#### Dataset records ####

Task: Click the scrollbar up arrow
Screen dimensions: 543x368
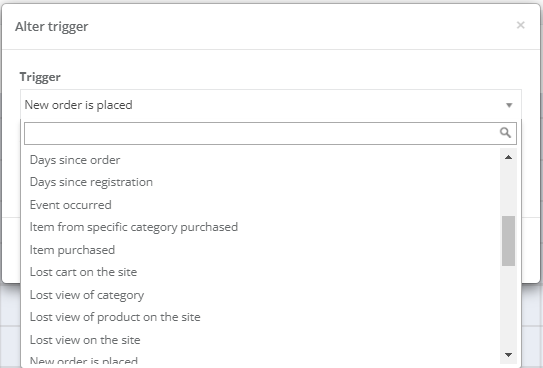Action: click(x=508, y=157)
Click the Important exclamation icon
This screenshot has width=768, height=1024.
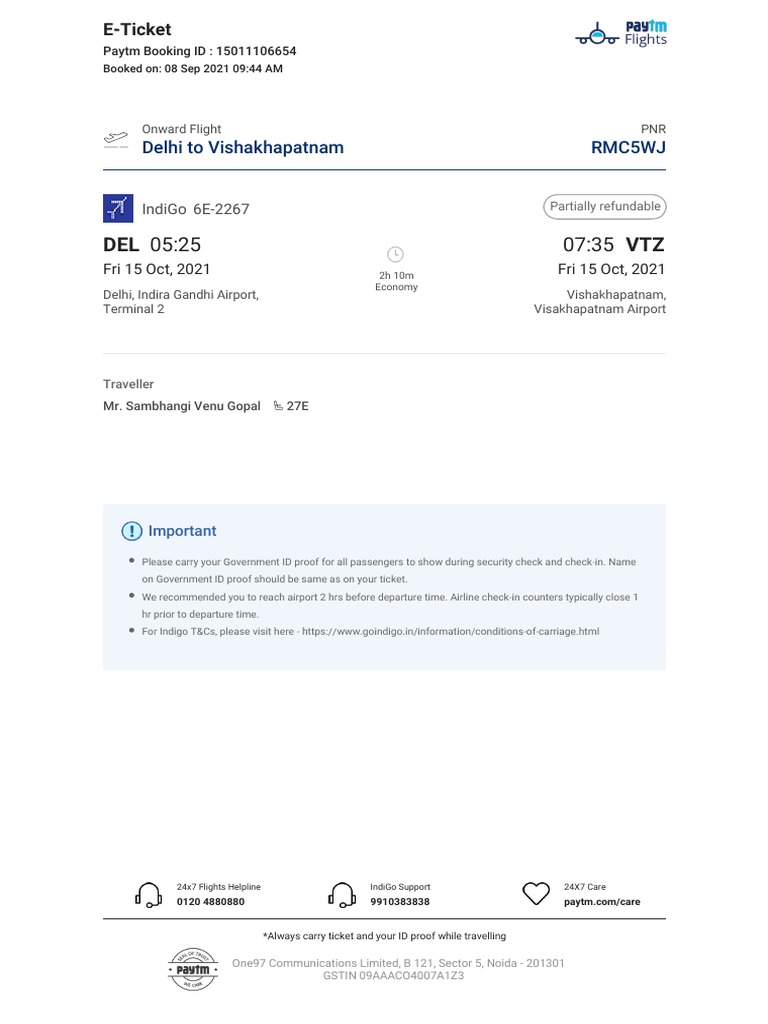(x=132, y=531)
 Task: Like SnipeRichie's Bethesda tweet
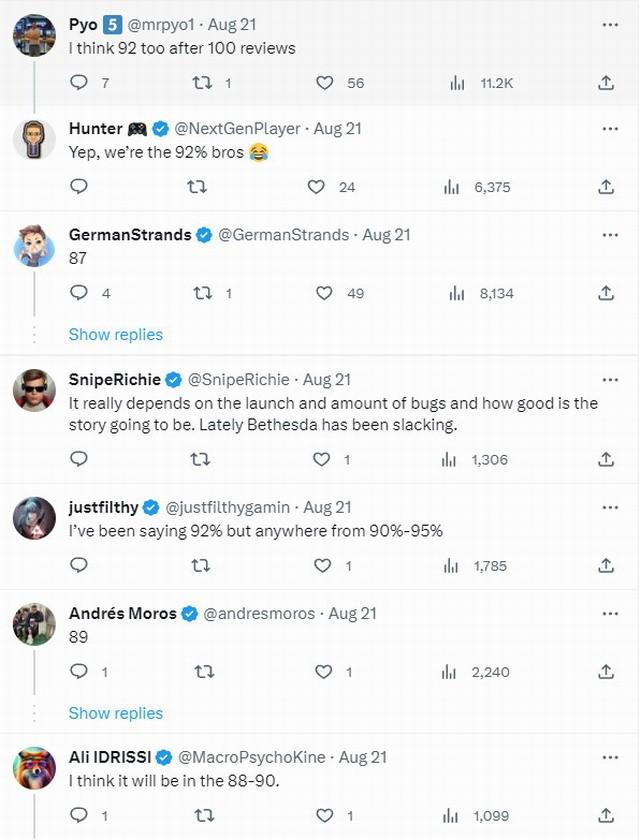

####
#### Dataset records ####

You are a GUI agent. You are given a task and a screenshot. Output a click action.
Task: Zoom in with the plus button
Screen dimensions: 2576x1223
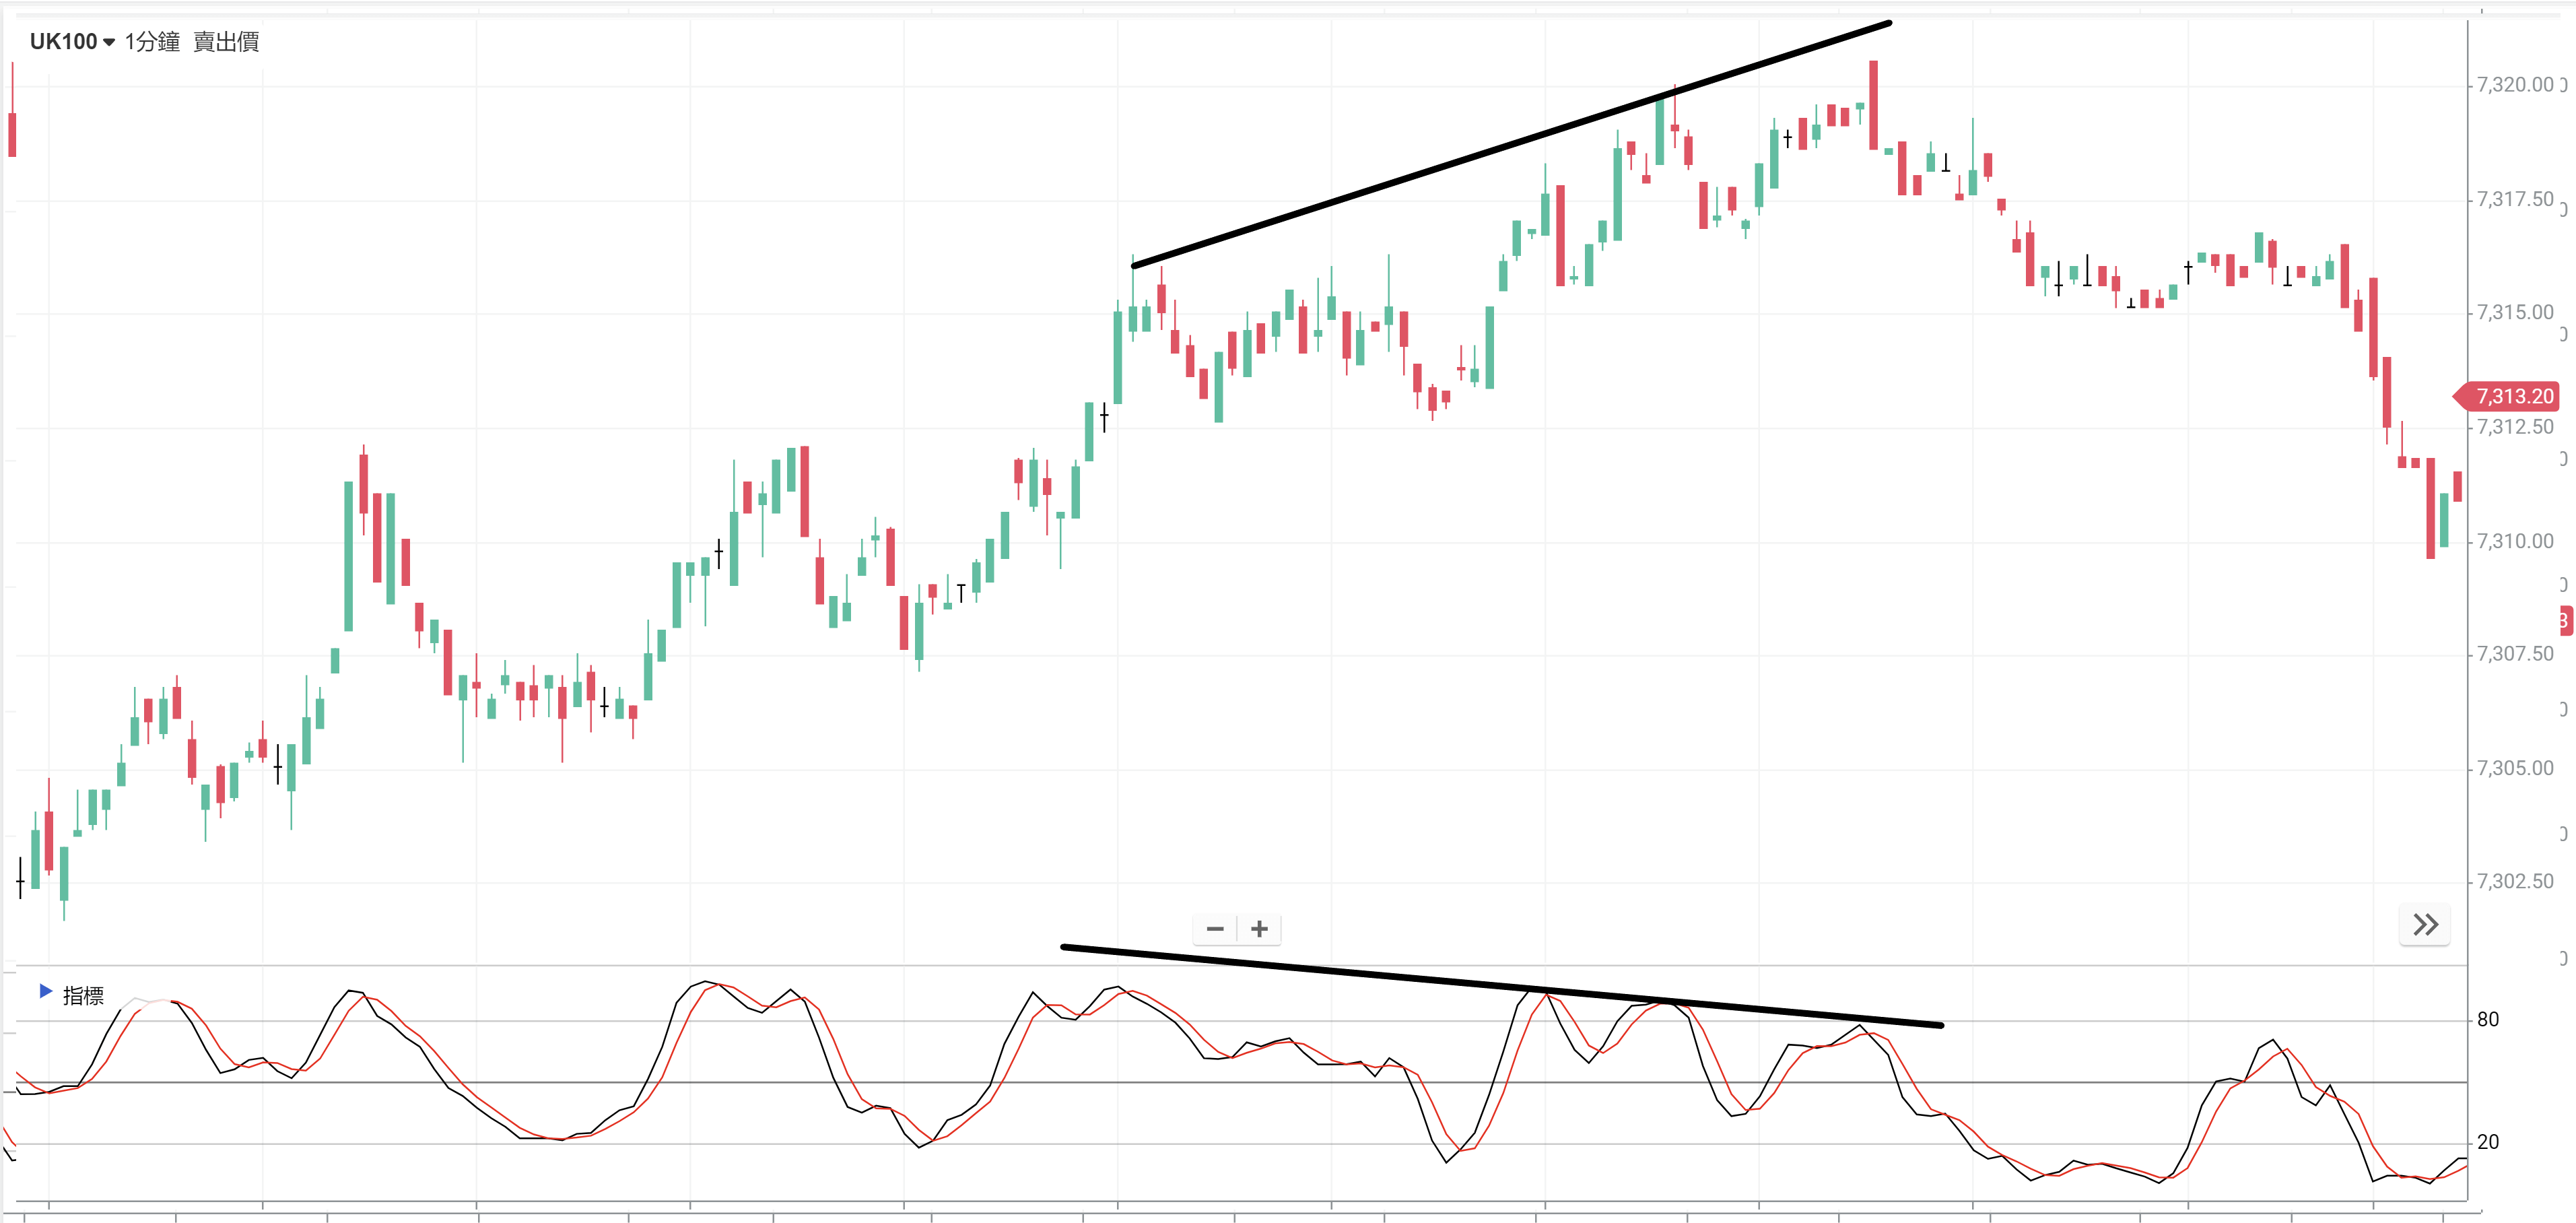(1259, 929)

####

▶ _What needs to be done_: Copy the material from the line containing "Task: Click the scrollbar up arrow" to the line containing "Task: Like SnipeRichie's Bethesda tweet", both included. Leave out the pictures.

▶ _Solution_:
Task: Click the scrollbar up arrow
Screen dimensions: 543x368
Action: click(x=508, y=157)
Click the Important exclamation icon
This screenshot has width=768, height=1024.
(x=132, y=531)
 Task: Like SnipeRichie's Bethesda tweet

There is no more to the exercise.